Height of the lamp post

It would be easier to explain if I could post images here, but I don't. I hope some one can help me.

Let:

• H = the height of lamp post
• h = 1.8 m the height of the man
• d = distance between P and Q, and Q and R
• a = distance between P and the pole = length of shadow at Q

When the man is at Q, we notice that the triangle of the tip of his shadow A, the top of his head B and Q ( $\triangle ABQ$ ) is similar to that of A, the top of the lamp post C and the bottom of the lamp post D (\triangle ACD).

Therefore,

$\dfrac{CD}{BQ} = \dfrac {AQ}{AD}$

We note that $CD = H, BQ = h , AQ = a$ and $AD = AQ + \sqrt {DP^2+PQ^2} = a + \sqrt{a^2+d^2}$ .

$\Rightarrow \dfrac {H}{h} = \dfrac { a + \sqrt{a^2+d^2}}{a} = 1 + \sqrt{1+(\frac{d}{a})^2}$

Similarly, when he is at R,

$\Rightarrow \dfrac {H}{h} = \dfrac {\frac{3}{2} a+ \sqrt{a^2+(2d)^2}}{\frac {3} {2} a} = 1 + \frac {2}{3} \sqrt{1+4(\frac {d} {a})^2}$

Equating the two equation, and let $x = \frac{d}{a}$

$1 + \sqrt{1+x^2} = 1 + \frac {2}{3} \sqrt{1+4x^2}$

$3 \sqrt{1+x^2} = 2 \sqrt{1+4x^2}$

$9 + 9 x^2 = 4 + 16 x^2 \quad \Rightarrow x^2 = \frac {5}{7}$

SInce $\dfrac {H}{h} = 1 + \sqrt{1+(\frac{d}{a})^2}$

$\Rightarrow H = h(1 + \sqrt{1+x^2}) = 1.8(1+\sqrt{1+\frac{5}{7}}) = 1.8(1+\sqrt{\frac{12}{7}} ) = \boxed {4.156}$

Let

S - length of shadow at point Q

d - distance between points P and Q, and Q and R.

The imaginary line where the points P, Q and R lies at S distance from the lamp post with P being the closest to the lamp post.
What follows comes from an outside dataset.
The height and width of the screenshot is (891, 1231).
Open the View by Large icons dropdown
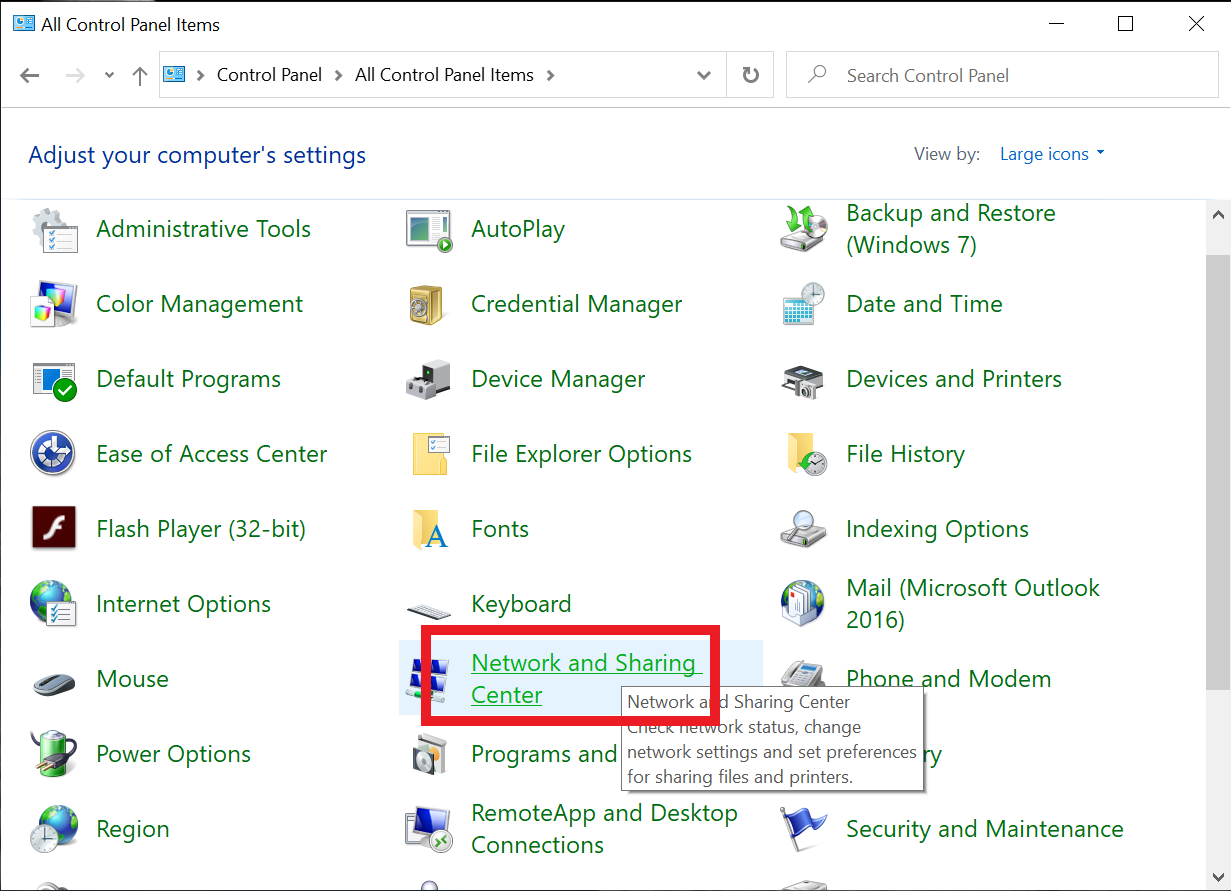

So, the distance between the lamp post and point Q is $\sqrt { { S }^{ 2 }+{ d }^{ 2 } }$ . Since point R is 2d away from P, the distance between the lamp post and point R is $\sqrt { { S }^{ 2 }+{ 4d }^{ 2 } }$ By similar triangles at point Q, we get:

$\frac { H }{ \sqrt { { S }^{ 2 }+{ d }^{ 2 } } +S } =\frac { 1.8 }{ S } ; H=\frac { 1.8\left( \sqrt { { S }^{ 2 }+{ d }^{ 2 } } +S \right) }{ S }$

Then at point R:

$\frac { H }{ \sqrt { { S }^{ 2 }+{ 4d }^{ 2 } } +\frac { 3 }{ 2 } S } =\frac { 1.8 }{ \frac { 3 }{ 2 } S } ; H=\frac { 1.2\left( \sqrt { { S }^{ 2 }+{ 4d }^{ 2 } } +\frac { 3 }{ 2 } S \right) }{ S }$

By equating the equations obtained above, we get the relation:

${ d }^{ 2 }=\frac { 5 }{ 7 } { S }^{ 2 }$

Finally, by substituting the relation to any of the above equations, we obtain:

$H=\frac { 1.8\left( \sqrt { { S }^{ 2 }+\frac { 5 }{ 7 } { S }^{ 2 } } +S \right) }{ S } =\frac { 1.8S\left( \sqrt { \frac { 12 }{ 7 } } +1 \right) }{ S }=\boxed { 4.156 }$

Answer
= [ (√7 + √12) / √7 ] × 1.8
= 4.15675322 m

Let PR = 2x and the shadows' length be y (also the same as the lamp post distance to the nearest roadside at P) and 1.5y.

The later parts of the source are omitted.